Write the records out once more, exactly as they appear below.

▼

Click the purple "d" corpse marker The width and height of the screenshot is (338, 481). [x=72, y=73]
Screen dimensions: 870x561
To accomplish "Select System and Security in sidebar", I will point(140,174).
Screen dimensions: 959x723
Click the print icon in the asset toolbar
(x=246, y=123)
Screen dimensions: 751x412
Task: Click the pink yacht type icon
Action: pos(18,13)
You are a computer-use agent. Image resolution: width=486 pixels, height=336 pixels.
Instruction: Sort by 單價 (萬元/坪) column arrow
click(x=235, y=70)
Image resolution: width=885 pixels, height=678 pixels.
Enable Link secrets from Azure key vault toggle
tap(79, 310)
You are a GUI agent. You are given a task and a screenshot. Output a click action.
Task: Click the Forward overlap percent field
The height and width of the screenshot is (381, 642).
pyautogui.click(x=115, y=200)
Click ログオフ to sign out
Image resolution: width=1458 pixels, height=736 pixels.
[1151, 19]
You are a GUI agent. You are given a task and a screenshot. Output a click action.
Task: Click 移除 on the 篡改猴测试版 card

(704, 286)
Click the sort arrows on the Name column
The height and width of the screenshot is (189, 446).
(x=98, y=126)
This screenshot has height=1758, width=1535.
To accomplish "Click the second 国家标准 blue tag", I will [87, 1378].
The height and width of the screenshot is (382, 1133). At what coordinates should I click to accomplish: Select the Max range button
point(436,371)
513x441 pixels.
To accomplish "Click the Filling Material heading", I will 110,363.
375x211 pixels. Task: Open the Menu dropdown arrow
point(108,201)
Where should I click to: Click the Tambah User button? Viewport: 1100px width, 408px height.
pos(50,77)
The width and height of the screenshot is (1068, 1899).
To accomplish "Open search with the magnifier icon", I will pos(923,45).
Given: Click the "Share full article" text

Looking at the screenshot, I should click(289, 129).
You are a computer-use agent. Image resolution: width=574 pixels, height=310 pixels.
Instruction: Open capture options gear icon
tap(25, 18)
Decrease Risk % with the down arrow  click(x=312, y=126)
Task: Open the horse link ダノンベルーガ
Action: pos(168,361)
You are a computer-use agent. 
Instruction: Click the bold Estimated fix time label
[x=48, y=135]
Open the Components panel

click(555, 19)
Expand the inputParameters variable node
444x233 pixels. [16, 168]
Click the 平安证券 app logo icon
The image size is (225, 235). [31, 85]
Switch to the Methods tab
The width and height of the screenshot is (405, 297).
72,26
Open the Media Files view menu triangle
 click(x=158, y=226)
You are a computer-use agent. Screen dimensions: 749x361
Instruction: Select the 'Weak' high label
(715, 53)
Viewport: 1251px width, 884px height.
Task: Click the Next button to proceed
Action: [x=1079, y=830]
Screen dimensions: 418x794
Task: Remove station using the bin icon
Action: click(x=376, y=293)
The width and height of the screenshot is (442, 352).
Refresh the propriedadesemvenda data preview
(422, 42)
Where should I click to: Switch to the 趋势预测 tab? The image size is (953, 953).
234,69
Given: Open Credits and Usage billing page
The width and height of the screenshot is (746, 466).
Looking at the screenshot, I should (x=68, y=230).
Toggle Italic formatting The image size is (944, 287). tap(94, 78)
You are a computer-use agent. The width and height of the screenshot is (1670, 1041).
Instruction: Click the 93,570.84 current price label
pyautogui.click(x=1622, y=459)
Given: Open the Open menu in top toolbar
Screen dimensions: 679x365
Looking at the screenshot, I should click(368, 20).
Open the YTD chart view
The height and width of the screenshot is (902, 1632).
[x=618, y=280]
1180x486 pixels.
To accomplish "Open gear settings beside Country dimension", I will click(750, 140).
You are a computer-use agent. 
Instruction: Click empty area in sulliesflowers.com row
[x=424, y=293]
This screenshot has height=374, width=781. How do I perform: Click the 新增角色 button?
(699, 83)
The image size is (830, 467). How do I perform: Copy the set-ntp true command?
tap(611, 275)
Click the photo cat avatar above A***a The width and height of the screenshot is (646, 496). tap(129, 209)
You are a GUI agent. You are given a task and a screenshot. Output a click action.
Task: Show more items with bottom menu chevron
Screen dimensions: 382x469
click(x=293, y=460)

▲

#### [Answer to the exercise]
Click the purple "d" corpse marker The width and height of the screenshot is (338, 481). [x=72, y=73]
Screen dimensions: 870x561
To accomplish "Select System and Security in sidebar", I will point(140,174).
Screen dimensions: 959x723
Click the print icon in the asset toolbar
(x=246, y=123)
Screen dimensions: 751x412
Task: Click the pink yacht type icon
Action: pos(18,13)
You are a computer-use agent. Image resolution: width=486 pixels, height=336 pixels.
Instruction: Sort by 單價 (萬元/坪) column arrow
click(x=235, y=70)
Image resolution: width=885 pixels, height=678 pixels.
Enable Link secrets from Azure key vault toggle
tap(79, 310)
You are a GUI agent. You are given a task and a screenshot. Output a click action.
Task: Click the Forward overlap percent field
The height and width of the screenshot is (381, 642).
pyautogui.click(x=115, y=200)
Click ログオフ to sign out
Image resolution: width=1458 pixels, height=736 pixels.
[1151, 19]
You are a GUI agent. You are given a task and a screenshot. Output a click action.
Task: Click 移除 on the 篡改猴测试版 card

(704, 286)
Click the sort arrows on the Name column
The height and width of the screenshot is (189, 446).
(x=98, y=126)
This screenshot has height=1758, width=1535.
To accomplish "Click the second 国家标准 blue tag", I will [87, 1378].
The height and width of the screenshot is (382, 1133). At what coordinates should I click to accomplish: Select the Max range button
point(436,371)
513x441 pixels.
To accomplish "Click the Filling Material heading", I will 110,363.
375x211 pixels. Task: Open the Menu dropdown arrow
point(108,201)
Where should I click to: Click the Tambah User button? Viewport: 1100px width, 408px height.
pos(50,77)
The width and height of the screenshot is (1068, 1899).
To accomplish "Open search with the magnifier icon", I will pos(923,45).
Given: Click the "Share full article" text

Looking at the screenshot, I should click(289, 129).
You are a computer-use agent. Image resolution: width=574 pixels, height=310 pixels.
Instruction: Open capture options gear icon
tap(25, 18)
Decrease Risk % with the down arrow  click(x=312, y=126)
Task: Open the horse link ダノンベルーガ
Action: pos(168,361)
You are a computer-use agent. 
Instruction: Click the bold Estimated fix time label
[x=48, y=135]
Open the Components panel

click(555, 19)
Expand the inputParameters variable node
444x233 pixels. [16, 168]
Click the 平安证券 app logo icon
The image size is (225, 235). [31, 85]
Switch to the Methods tab
The width and height of the screenshot is (405, 297).
72,26
Open the Media Files view menu triangle
 click(x=158, y=226)
You are a computer-use agent. Screen dimensions: 749x361
Instruction: Select the 'Weak' high label
(715, 53)
Viewport: 1251px width, 884px height.
Task: Click the Next button to proceed
Action: [x=1079, y=830]
Screen dimensions: 418x794
Task: Remove station using the bin icon
Action: click(x=376, y=293)
The width and height of the screenshot is (442, 352).
Refresh the propriedadesemvenda data preview
(422, 42)
Where should I click to: Switch to the 趋势预测 tab? The image size is (953, 953).
234,69
Given: Open Credits and Usage billing page
The width and height of the screenshot is (746, 466).
Looking at the screenshot, I should (x=68, y=230).
Toggle Italic formatting The image size is (944, 287). tap(94, 78)
You are a computer-use agent. The width and height of the screenshot is (1670, 1041).
Instruction: Click the 93,570.84 current price label
pyautogui.click(x=1622, y=459)
Given: Open the Open menu in top toolbar
Screen dimensions: 679x365
Looking at the screenshot, I should click(368, 20).
Open the YTD chart view
The height and width of the screenshot is (902, 1632).
[x=618, y=280]
1180x486 pixels.
To accomplish "Open gear settings beside Country dimension", I will click(750, 140).
You are a computer-use agent. 
Instruction: Click empty area in sulliesflowers.com row
[x=424, y=293]
This screenshot has height=374, width=781. How do I perform: Click the 新增角色 button?
(699, 83)
The image size is (830, 467). How do I perform: Copy the set-ntp true command?
tap(611, 275)
Click the photo cat avatar above A***a The width and height of the screenshot is (646, 496). tap(129, 209)
You are a GUI agent. You are given a task and a screenshot. Output a click action.
Task: Show more items with bottom menu chevron
Screen dimensions: 382x469
click(x=293, y=460)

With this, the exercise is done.